#### Recorded information
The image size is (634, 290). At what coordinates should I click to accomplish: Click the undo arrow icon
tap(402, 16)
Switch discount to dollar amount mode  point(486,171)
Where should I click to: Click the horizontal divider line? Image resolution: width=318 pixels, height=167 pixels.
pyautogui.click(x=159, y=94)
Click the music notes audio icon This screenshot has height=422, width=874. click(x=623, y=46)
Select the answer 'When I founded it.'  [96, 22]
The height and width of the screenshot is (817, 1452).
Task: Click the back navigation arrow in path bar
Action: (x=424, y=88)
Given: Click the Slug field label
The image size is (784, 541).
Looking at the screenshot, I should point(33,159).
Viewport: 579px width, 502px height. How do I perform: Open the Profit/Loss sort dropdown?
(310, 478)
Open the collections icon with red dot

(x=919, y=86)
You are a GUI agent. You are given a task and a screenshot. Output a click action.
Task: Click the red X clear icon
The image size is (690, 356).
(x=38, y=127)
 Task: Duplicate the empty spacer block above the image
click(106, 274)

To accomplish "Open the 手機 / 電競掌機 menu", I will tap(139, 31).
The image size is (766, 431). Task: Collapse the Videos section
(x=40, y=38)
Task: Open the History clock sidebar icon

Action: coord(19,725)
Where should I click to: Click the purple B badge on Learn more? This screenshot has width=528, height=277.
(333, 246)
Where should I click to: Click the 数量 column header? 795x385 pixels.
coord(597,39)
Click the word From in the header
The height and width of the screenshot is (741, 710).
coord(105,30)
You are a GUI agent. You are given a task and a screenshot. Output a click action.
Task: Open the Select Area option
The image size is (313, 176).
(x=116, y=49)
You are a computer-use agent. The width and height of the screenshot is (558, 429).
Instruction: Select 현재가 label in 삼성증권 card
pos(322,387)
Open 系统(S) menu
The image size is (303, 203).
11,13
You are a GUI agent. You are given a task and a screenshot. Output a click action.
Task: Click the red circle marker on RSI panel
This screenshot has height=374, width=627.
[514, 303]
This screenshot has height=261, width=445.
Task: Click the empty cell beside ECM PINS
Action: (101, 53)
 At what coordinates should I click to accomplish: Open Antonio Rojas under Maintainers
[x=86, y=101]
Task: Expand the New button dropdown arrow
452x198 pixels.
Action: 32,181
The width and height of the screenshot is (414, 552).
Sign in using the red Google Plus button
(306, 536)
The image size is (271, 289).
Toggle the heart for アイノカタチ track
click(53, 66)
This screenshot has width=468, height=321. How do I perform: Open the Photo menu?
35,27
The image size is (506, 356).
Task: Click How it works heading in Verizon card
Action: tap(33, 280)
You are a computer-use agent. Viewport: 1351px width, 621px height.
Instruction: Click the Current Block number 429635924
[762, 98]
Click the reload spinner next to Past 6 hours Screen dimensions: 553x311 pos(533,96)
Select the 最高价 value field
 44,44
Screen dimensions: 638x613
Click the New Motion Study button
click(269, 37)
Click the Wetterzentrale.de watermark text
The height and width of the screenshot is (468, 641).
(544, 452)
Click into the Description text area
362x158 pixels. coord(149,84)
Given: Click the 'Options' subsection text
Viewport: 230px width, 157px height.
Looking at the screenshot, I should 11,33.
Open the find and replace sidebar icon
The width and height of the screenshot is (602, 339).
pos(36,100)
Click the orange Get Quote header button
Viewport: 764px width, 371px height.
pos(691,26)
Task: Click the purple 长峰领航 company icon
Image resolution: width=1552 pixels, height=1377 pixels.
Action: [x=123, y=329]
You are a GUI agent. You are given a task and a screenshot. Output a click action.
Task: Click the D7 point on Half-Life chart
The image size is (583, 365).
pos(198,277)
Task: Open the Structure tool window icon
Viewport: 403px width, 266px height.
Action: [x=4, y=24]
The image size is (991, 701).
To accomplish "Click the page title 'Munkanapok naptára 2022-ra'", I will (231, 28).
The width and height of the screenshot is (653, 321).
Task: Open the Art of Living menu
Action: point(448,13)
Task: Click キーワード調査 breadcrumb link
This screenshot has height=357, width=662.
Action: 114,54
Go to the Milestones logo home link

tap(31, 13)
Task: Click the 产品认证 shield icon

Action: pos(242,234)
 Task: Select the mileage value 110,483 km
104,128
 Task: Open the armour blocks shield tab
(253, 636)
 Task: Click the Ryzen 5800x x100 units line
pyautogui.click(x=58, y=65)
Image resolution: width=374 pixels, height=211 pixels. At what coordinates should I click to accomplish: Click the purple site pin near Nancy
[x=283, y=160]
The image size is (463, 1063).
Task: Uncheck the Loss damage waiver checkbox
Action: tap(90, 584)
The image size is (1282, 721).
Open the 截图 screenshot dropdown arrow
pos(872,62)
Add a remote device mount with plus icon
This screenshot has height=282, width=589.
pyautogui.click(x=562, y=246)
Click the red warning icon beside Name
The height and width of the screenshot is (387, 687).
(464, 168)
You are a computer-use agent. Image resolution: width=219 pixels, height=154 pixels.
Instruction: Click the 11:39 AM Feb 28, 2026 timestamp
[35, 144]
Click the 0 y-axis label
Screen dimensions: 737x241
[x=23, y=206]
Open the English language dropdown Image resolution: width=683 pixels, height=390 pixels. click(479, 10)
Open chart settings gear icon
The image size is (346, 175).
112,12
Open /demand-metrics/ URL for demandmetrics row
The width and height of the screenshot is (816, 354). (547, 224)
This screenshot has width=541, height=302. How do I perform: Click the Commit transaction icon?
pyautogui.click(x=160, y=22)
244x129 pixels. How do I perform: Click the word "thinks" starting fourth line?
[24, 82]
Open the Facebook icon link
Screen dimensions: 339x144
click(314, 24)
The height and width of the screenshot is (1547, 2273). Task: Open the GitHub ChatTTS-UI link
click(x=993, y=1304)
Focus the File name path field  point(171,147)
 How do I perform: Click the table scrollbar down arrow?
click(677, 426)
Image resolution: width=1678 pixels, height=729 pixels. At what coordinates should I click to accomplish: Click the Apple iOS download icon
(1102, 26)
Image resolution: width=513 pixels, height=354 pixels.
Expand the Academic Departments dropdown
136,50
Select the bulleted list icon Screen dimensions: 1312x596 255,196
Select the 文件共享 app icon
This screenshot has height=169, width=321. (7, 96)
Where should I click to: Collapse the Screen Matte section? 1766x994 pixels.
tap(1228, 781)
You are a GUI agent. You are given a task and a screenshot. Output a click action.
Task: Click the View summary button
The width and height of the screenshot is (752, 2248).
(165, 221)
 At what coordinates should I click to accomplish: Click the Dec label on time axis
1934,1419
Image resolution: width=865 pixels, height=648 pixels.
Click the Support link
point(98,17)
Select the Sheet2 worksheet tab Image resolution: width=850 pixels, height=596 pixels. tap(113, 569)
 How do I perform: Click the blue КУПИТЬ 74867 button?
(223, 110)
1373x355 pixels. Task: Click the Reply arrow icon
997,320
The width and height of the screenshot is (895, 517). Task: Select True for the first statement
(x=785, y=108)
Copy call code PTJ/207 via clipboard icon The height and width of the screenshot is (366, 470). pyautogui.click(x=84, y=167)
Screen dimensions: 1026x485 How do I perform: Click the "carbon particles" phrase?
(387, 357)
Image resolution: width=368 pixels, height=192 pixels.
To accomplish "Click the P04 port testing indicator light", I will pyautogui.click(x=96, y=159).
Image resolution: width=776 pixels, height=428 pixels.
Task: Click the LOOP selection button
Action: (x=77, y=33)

#### What the task asks
Please repeat the lines from the one with "Where should I click to: Collapse" to the one with "Select the Sheet2", copying each exactly as it appears.

#### Exercise solution
Where should I click to: Collapse the Screen Matte section? 1766x994 pixels.
tap(1228, 781)
You are a GUI agent. You are given a task and a screenshot. Output a click action.
Task: Click the View summary button
The width and height of the screenshot is (752, 2248).
(165, 221)
 At what coordinates should I click to accomplish: Click the Dec label on time axis
1934,1419
Image resolution: width=865 pixels, height=648 pixels.
Click the Support link
point(98,17)
Select the Sheet2 worksheet tab Image resolution: width=850 pixels, height=596 pixels. tap(113, 569)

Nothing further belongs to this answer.